I personally hope this isn’t just wishful thinking, but Russian diplomat Vladimir Chizhov believes that Europe is running out of weapons. This being an unexpected (and perhaps halfway bitter) silver lining to this ghastly Ukrainian war. Chizhov possesses a full head of thick white hair, and serves as Russia’s representative to the EU. This is what he had to say:
“Sooner or later the money will run out. And their stores of shootable weapons are also close to exhaustion. The Americans also vaulted quite a lot of weapons into the Ukraine, and now it is time for them to replenish their own arsenals,”
One must remind, in this context, that Zelensky keeps throwing tantrums and kicking his little feet on the floor, because the Germans won’t give him tanks. He thinks maybe they have some PTSD about the past [insert images of German tanks rolling across the Ukraine] and believes that it is time for them to get over these old hang-ups.
Nadezhda The Pensioner
Meanwhile, let us leave Chizhov and Zelensky behind, and scoot over to Donetsk where the reporter from the Donetsk News Agency interviews a very nice lady called Nadezhda. This pensioner was one of the first people in line to vote in today’s referendum. Well, it was easy for her, because she lives in an apartment block whose courtyard was one of the voting places. She says that she also voted in the 2014 plebiscite and was full of hopes, back then, that Donbass would join Russia. “But I can’t believe this day has finally come. I am an ethnic Russian myself (русская), all my relatives live in Russia, therefore my choice is quite clear to everybody. I have been waiting for this since 2014.”

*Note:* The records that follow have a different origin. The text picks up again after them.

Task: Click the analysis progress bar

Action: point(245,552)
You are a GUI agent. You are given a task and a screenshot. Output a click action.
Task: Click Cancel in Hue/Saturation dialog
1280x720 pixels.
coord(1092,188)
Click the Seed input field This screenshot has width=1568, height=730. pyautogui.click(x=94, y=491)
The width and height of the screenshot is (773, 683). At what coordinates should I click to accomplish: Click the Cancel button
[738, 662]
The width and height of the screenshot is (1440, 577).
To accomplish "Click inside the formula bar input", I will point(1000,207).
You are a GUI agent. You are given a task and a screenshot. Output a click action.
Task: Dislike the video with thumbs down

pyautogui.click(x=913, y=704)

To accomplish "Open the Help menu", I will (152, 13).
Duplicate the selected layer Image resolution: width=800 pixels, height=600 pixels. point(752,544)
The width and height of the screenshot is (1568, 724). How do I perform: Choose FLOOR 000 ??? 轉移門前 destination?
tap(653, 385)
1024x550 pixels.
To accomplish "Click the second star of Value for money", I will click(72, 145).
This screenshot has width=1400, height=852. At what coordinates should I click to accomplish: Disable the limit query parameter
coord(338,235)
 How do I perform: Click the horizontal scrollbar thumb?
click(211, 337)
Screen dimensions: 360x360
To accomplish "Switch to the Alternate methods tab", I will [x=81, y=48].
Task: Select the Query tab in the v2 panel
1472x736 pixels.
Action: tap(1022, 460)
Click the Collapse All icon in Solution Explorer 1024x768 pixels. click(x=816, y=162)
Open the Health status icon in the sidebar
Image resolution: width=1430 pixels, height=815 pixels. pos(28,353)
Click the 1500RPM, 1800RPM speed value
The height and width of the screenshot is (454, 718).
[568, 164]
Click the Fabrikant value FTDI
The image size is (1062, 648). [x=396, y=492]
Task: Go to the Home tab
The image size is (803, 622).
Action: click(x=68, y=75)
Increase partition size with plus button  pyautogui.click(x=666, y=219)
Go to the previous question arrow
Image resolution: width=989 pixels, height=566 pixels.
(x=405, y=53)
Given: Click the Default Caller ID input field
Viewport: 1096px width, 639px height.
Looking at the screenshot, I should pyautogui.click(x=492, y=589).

What To Bring For The Trip
Nadezhda’s freedom and continuing use of her life, may depend on the young men now lining up for conscription within Russia proper (=”the big land”).
In this piece, reporter Andrei Rezchikov tries to dispel some of the confusion out there among the masses. According to some reports, as many as 10,000 young people already reported to the recruiting stations within the first 24 hours after partial conscription was announced.
Military expert Alexander Perendzhiev advises the young people: “At the assembly point, all of your personal belongings will be examined. For example, you don’t need to bring a thermometer with you! But woolen socks and a flashlight, might be okay. You should dress on the warm side, because of the season.
“You should bring things that are needed in everyday life: a sewing kit, handkerchiefs, a comb, nail clippers, objects of personal hygiene, even toilet paper. You may also need a clothes brush and shoe polish. Furthermore, you will need to orientate yourselves as to army life. You should pack a change of underwear, be sure to pack undershorts and warm socks. Even though they will provide you with a uniform, you still need to pack your own underwear.”
Perendzhiev knows what he is talking about, and the young soldiers should listen to his advice, because he is a member of an expert council called “Officers of Russia”.
He goes on to advise: Bring your own little first aid kit, with tape, gauze, band-aids, Q-tips, and iodine. A simple ruled notepad and pencil would not be out of place, you may have to suddenly write down something important. Perendzhiev says that this is the sort of personal kit he always carried with him in the Soviet army; and not much has really changed since then, when it comes to army life.
For those young men who are starting to get scared, kindly Defense Minister Shoigu reassures that the new conscripts will not be sent directly to the “hot spots” in the Ukraine war. First they will receive some training, and then they will be given their assignments.